Two new articles in the Journal of the Royal Society of Medicine call for a halt to breast screening and explain why.
In an editorial, Professor Michael Baum describes the global breast cancer screening programme as a ‘failed experiment…set up in good faith’ and he goes on to explain just why it should be closed down. He suggests that the human and technological resources released by closing the National Health Service Breast Screening Service (NHSBSP), could then be ‘redeployed into more fruitful areas for enhancing women’s health’.

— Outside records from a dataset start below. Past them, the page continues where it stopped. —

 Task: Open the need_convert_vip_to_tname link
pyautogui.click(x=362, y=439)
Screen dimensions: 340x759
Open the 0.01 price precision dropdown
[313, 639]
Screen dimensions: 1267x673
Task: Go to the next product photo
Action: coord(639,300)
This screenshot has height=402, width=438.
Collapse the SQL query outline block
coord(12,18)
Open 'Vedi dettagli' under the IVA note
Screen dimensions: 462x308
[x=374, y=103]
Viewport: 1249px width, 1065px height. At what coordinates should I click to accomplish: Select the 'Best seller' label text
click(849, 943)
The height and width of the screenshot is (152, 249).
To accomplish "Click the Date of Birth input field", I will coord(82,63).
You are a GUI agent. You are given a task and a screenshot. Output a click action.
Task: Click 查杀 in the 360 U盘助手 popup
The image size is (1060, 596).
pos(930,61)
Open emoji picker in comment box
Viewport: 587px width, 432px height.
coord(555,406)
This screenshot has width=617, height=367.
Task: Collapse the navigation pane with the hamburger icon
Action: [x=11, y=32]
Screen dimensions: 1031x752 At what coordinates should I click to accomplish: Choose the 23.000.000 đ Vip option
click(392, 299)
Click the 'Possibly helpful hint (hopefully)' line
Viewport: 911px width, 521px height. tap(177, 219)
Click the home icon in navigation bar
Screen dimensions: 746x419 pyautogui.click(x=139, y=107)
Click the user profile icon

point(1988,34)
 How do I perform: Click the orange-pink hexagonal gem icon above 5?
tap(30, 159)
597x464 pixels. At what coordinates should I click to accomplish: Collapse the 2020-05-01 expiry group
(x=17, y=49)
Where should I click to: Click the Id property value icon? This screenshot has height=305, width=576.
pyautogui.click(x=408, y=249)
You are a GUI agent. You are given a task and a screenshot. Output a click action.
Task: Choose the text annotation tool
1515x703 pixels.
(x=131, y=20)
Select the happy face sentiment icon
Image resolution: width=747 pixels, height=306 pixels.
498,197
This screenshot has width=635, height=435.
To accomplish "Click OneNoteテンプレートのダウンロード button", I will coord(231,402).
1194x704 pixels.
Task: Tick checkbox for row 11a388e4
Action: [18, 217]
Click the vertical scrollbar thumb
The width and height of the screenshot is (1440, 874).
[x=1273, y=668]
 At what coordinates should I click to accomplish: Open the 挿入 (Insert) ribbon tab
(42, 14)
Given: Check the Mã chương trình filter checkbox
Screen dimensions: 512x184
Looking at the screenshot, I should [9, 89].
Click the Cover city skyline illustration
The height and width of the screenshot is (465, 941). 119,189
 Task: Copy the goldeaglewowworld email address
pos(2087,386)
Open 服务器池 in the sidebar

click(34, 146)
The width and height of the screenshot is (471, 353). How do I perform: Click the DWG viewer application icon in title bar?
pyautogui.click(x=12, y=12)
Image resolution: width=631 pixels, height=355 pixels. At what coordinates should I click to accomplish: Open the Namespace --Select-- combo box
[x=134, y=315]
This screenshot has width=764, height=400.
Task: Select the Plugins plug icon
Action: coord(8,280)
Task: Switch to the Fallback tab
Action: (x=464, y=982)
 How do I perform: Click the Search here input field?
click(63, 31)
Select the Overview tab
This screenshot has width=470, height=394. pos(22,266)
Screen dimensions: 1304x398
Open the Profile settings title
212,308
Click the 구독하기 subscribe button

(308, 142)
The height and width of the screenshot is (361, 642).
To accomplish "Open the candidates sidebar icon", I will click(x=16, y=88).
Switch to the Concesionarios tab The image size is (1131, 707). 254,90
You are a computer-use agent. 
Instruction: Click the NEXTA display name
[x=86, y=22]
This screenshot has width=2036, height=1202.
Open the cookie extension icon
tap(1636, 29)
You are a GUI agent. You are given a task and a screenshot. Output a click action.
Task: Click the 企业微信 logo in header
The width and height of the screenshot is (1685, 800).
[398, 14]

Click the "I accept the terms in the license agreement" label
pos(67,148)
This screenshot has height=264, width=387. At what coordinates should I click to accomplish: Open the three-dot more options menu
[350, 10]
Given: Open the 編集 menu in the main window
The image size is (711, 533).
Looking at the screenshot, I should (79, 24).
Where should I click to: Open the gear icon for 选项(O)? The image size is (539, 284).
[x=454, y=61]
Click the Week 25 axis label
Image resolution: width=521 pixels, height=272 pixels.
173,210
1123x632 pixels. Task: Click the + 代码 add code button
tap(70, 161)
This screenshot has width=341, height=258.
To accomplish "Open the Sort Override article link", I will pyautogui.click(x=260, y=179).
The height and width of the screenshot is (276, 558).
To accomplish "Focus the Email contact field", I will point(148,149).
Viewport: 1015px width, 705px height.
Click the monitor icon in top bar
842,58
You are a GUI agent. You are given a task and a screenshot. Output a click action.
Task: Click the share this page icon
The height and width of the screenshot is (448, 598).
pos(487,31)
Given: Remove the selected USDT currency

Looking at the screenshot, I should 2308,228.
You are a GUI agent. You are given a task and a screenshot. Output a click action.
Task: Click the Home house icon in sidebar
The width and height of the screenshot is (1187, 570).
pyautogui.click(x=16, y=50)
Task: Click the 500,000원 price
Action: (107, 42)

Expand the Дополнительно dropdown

‘Up to 45% of screen detected cases of duct carcinoma in situ end up having mastectomy because of the multi-centricity of the disease’ he says, ‘Yet, the paradox is that clinically detected multi-centric invasive breast cancer is relatively uncommon.’
‘Catch it early, save a life and save a breast’: this misleading mantra of mammography. M Baum.
Journal of the Royal Society of Medicine; 2015, Vol. 108(9) 338–339.
And in an essay, Peter C Gotzsche, Director of the Nordic Research Centre, looks at the research evidence and concludes, ‘I believe that if screening had been a drug, it would have been withdrawn from the market long ago’. He ends by stating his belief that ‘it is appropriate that a nationally appointed body in Switzerland has now recommended that mammography screening should be stopped because it is harmful.’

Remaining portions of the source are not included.